Why I will never stop trying to help my autistic son

"He and his brother are my life. I will always try to create an oasis of happiness and peace for them both. And until the day I die, I will never stop trying."

By Kim McCafferty | December 11, 2019

This is a post by Kimberlee Rutan McCafferty, mother to two sons on the autism spectrum and an Autism Family Partner at the Children’s Hospital of Philadelphia (CHOP). Kim is also the author of a blog about her two children with autism. Kim is also the author of "Raising Autism: Surviving the Early Years"


Kim Disney Universal Trip

A few weeks ago I was scrolling through Facebook and happened upon one of my old posts, which was being reposted on the Autism Speaks blog and Facebook page. It was a piece entitled “Dear Future Caregiver of My Son with Autism,” and was a letter to future care givers about my boy and my hopes for his life. For the most part it went over well, although truth be told I don’t often read the comments on my pieces. I rarely learn from the negativity, and often the commentators are “trolls” who upset other readers who come to my defense, and generally I’m just not into the futility of it all. I began writing this blog over nine years ago after my second son was diagnosed, and I’ve learned over time how to deal with criticism. I write for me, and for any reader who can take comfort in my words and realize he or she is not alone.

The piece received about a hundred comments; I skimmed through them and all seemed well until I hit the last one.

The writer said: “She didn’t try. She tried to change her son when there was not anything wrong with him to begin with,” which I believe was in response to the paragraph I wrote below:

I want you to know we tried. We finally got him to crave sleep (that one took a few years, yes you can thank me now), to eat things that weren’t carbs including two veggies (that one’s going on my tombstone, I am still so proud), to learn how to dial back some of the innate aggression that occurred when he didn’t get his way. We taught him to use a fork (okay, sometimes) and to understand that leaving the house is often fun, and should last more than thirty-seven minutes. I encouraged him to go on errands with me and not try to purchase everything he saw (just a heads-up, that will not work at Walmart or Toys R’ Us, be warned).

It also may have been in response to my commentary regarding how difficult it could be to keep him from carb overload, that when his DVDs are defunct he can be intractable in his desire to keep trying to play them.

I’ll never know for sure which was this specific reader’s complaint; perhaps it was all of it.

As I’ve mentioned I generally do not respond to commentary left on Autism Speaks or on my blog, as I feel strongly my time can best be spent elsewhere, but I felt I had to respond to this. I’m doing so in complete honesty not because I’m upset.

We’ve been an autism household for over sixteen years now, there are many other things far more upsetting to deal with than this. I’m responding because my take on this commentary is that I should be shamed for trying to make his life better.

And I will not remain silent about that.

I will proudly say I have tried to change some of his behaviors since he was diagnosed, all in the cause of turning a child who was suffering from sleep deprivation, gut issues, transportation fears, a desire to only eat carbs, and sometimes aggression into one who revels in his life and is happy. I did try, and will continue to try to give him the best life possible, and not just for him, but for the rest of his family too.

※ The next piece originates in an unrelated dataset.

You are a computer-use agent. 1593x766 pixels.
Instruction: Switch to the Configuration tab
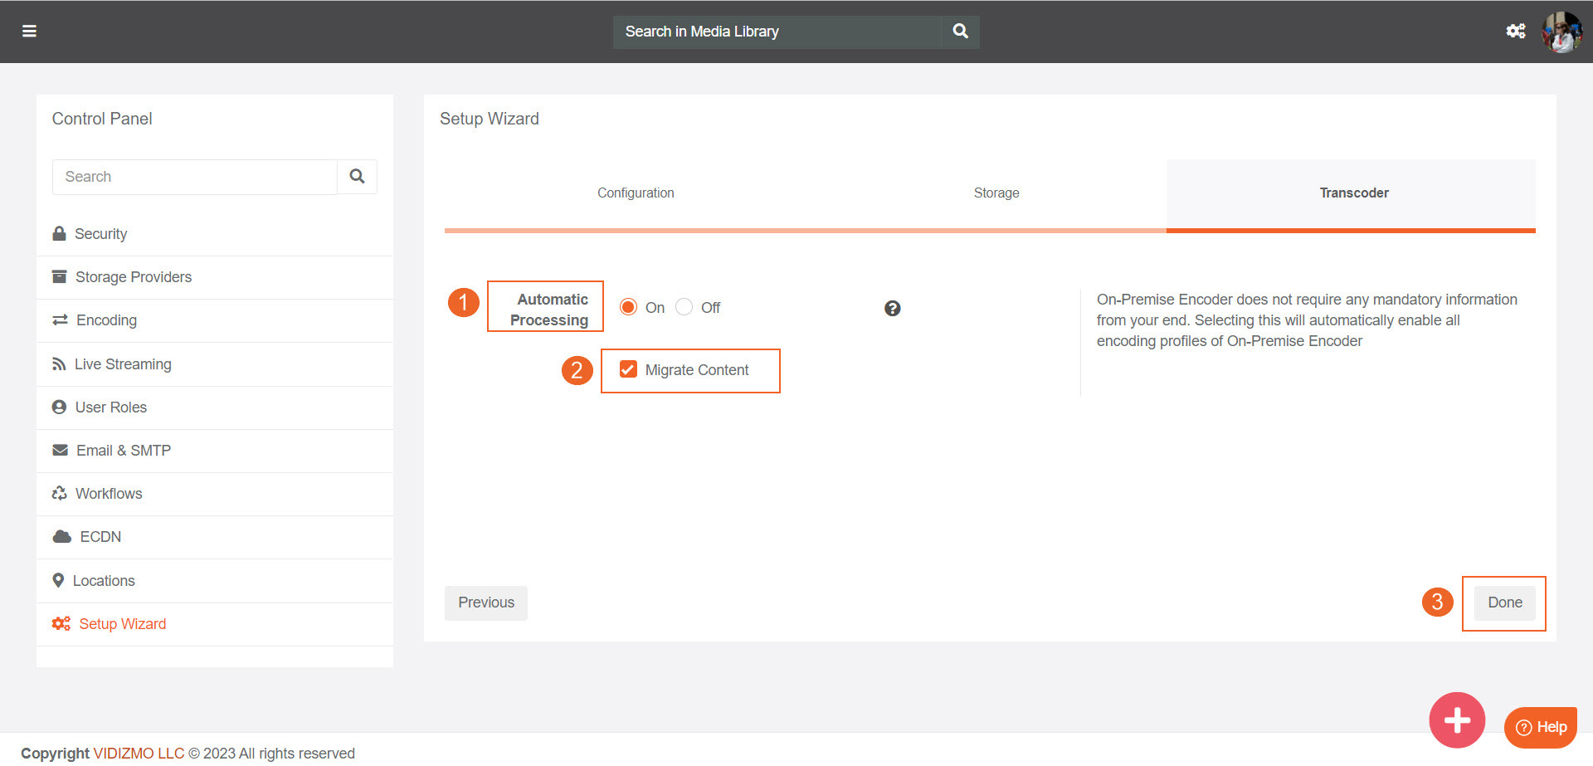click(636, 193)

There is nothing wrong with my severely autistic son - I love him for who he is.

When you’re a parent however, and you see your child suffering, I believe we have a moral imperative to try to ameliorate that suffering.

So reader, you’re right about this. I tried to change my son into someone who sleeps, because that’s best for his health and for the health of the rest of his family.

I’ve tried to teach my son limits regarding snack foods and introduced vegetables, because that’s what’s best for him.

I tried desperately to eliminate his aggression so he could thrive, and in this I am proud to say we are mostly successful.

And yes, I’ve worked very hard to change his tolerance to the outside world, not just for him and our family in the present, but for the future and those taking care of him for forty years when I’m dead.

We are not rich. Justin will not have “Rain Man” accommodations someday. He will not have family to care for him, and will be in a group home, and will have to go out some days. I know this because I worked in one for several months, and sometimes the entire group just has to go. I worked hard on building his tolerance to the outside world because folks, I am a planner, and while I see the boy in front of me I also see the man to come, the man who will be living with people barely paid to take care of him, who most likely won’t love him.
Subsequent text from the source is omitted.